Campus News

Stakeman Receives Alumni Award for Faculty and Staff

Story posted June 13, 2001

Randolph Stakeman, associate professor of history and director of the Africana Studies Program at Bowdoin, was named the recipient of the 38th annual Alumni Award for Faculty and Staff, presented at Reunion Convocation Saturday, June 2.

The award was established in 1963 by the Alumni Council and is presented “for service and devotion to Bowdoin, recognizing that the College in a larger sense includes both students and alumni.”

Professor Stakeman is a leading scholar on African colonialism and the history of African-Americans in Maine, and served as a consultant for a 1994 documentary film Anchor of the Soul, which explored the history of African-American culture in the state.

He joined the Bowdoin faculty in 1978, and he has served as director of Afro-American/Africana Studies since 1989. To students of color at Bowdoin, Professor Stakeman has been an advisor and mentor, offering career and personal advice with a warm sense of humor.

His work outside the classroom has led to notable improvements in campus life.
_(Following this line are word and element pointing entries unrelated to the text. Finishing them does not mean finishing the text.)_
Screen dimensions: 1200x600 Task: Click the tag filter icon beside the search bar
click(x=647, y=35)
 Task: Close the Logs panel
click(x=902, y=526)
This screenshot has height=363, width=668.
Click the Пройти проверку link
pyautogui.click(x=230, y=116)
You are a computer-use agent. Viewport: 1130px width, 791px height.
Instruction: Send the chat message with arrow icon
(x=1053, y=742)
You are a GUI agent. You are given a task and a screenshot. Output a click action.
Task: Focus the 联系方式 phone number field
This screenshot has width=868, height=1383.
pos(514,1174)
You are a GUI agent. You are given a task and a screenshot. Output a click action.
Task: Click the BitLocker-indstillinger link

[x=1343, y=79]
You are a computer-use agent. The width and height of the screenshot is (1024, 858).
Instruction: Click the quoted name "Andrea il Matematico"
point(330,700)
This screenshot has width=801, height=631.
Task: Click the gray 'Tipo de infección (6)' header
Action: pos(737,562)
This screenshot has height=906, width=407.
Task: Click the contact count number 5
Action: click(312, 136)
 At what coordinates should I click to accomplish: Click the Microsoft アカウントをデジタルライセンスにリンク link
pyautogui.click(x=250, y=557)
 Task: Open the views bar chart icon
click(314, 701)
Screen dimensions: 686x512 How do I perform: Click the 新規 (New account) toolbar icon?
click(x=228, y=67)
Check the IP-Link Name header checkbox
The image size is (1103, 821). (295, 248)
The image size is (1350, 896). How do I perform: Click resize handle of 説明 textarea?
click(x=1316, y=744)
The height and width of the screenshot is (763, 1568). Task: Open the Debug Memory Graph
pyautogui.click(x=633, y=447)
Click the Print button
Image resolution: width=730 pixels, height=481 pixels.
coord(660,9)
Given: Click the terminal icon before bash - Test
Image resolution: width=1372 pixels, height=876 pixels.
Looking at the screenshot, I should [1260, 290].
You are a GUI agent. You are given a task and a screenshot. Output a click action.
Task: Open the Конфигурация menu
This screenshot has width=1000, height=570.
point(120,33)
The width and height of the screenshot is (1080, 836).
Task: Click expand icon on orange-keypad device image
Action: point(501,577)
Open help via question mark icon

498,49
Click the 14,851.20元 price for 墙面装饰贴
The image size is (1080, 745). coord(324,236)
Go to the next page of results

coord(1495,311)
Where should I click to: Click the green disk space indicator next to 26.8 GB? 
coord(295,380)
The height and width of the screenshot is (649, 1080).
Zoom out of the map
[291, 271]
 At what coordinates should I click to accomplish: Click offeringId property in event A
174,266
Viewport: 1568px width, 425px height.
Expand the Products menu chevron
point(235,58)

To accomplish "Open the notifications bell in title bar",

He was instrumental in creating the Mellon Minority Undergraduate Fellowship Program, which provides enrichment for students of color seeking careers in academia; and the Hewlett Pluralism and Unity Project, designed to promote dialogue about race and campus culture. He helped establish the Colby-Bates-Bowdoin Off-Campus Study Program in Cape Town, South Africa, and taught there in the summer and fall of 2000.

He has served as Acting Dean of Students, Associate Dean of Academic Affairs, the faculty representative to the Board of Overseers, and as a member of the 1980 Presidential Search Committee, the Strategic Planning Task Force, and the Presidential Committee on Race Relations.

He is a former trustee of the Maine Historical Society and has earned the National Fellowships Fund Middle East and Africa Research Fellowship for Black Americans, as well as National Defense Foreign Language grants. He earned his bachelor’s degree at Wesleyan University, and holds master’s and doctoral degrees in history from Stanford University.